The National Federation of Independent Business (NFIB), citing its Monthly Jobs Report for July, said a tight labor market remains the biggest problem small businesses face. It rose in June from an 18-year low of 3.8% in May.
As The Washington Examiner noted, the number is just slightly below the previous record of 4.6 percent set in July.
After two months of dependable United States jobs growth, the labor department reported a touch of lethargy in the sector on Friday, with nonfarm payroll jobs increasing to 157,000 in July - below the 190,000 anticipated in a survey of Reuters economists. "This is an issue not just for the US, but in every other developed market".
A quirk in the calendar may explain why average hourly wages inched up only 7 cents from June to July, explained Josh Wright, chief economist at software firm iCIMS: The Labor Department surveys employers at a different time than when companies pay their workers.More news: Jurgen Klopp considering surprise start for Xherdan Shaqiri in season opener
Nonfarm payrolls increased by 157,000 jobs last month, the Labor Department said on Friday.
"It is unbelievable that at this point in a recovery you are seeing growth that is on average faster than the previous two years", she reportedly said. It ticked up to 6.6% from 6.5% for African-Americans after hitting a record low in May but fell to 3.4% for whites, its lowest since 2000. Faucher writes that as that happens, job growth will slow down because businesses will find it more hard to recruit new hires.
"Congress and the administration have taken important steps in recent weeks to tackle this challenge, but this jobs report is a reminder that more work needs to be done through partnerships with the private sector to solve the workforce crisis", she said.

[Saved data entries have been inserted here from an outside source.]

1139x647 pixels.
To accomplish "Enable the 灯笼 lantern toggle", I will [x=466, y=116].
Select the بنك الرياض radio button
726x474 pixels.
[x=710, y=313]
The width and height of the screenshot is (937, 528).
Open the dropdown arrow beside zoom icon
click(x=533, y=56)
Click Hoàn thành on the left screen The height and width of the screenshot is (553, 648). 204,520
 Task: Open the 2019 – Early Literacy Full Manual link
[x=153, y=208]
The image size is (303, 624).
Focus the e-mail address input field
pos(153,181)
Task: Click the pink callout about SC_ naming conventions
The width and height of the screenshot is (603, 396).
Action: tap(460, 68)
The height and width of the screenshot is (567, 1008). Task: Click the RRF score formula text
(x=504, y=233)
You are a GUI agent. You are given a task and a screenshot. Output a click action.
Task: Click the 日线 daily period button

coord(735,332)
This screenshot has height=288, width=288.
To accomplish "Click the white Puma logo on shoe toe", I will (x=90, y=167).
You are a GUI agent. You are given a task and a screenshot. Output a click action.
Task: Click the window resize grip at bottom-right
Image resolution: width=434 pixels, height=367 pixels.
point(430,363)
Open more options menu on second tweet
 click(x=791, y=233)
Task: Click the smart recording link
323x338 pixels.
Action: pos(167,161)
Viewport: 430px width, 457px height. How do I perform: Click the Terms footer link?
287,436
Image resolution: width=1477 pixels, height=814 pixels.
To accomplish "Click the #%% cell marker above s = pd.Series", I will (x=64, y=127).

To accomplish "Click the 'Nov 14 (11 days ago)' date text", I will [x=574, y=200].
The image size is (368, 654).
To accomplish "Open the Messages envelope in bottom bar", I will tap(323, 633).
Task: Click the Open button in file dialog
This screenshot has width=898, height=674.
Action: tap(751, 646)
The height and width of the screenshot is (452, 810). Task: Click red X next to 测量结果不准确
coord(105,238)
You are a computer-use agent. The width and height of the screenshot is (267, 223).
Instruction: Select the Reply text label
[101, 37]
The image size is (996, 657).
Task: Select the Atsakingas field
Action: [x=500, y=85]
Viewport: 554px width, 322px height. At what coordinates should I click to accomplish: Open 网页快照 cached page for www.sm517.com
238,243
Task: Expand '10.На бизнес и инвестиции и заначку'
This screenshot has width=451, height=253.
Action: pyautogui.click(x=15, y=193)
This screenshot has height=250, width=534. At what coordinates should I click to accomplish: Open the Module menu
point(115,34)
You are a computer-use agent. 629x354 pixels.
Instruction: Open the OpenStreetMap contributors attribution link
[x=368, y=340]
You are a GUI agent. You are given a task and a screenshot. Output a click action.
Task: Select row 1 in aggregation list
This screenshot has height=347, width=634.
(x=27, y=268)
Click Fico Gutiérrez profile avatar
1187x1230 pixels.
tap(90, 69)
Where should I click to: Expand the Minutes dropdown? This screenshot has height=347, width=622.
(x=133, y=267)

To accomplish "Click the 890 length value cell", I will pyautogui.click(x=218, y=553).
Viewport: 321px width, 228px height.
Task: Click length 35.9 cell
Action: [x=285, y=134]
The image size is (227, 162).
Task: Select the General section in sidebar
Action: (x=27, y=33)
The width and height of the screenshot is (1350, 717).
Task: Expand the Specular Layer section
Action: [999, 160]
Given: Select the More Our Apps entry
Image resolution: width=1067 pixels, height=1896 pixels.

Another month of sluggish wage gains could help cool fears the economy could be overheating but are unlikely to dissuade the Federal Reserve from raising interest rates next month for the third time this year.
Employers in the manufacturing sector extended a strong streak of job gains, suggesting that trade disputes hadn't yet weighed on hiring decisions in a major way. As usual, ambulatory healthcare services dominated healthcare hiring with its 9,900 new jobs, although that was a 27% drop from the 13,500 jobs added in June. Mining, wholesale trade, transportation and warehousing, information and financial activities remained mostly flat, the BLS said. This is 1.9 percentage points below its year-ago rate.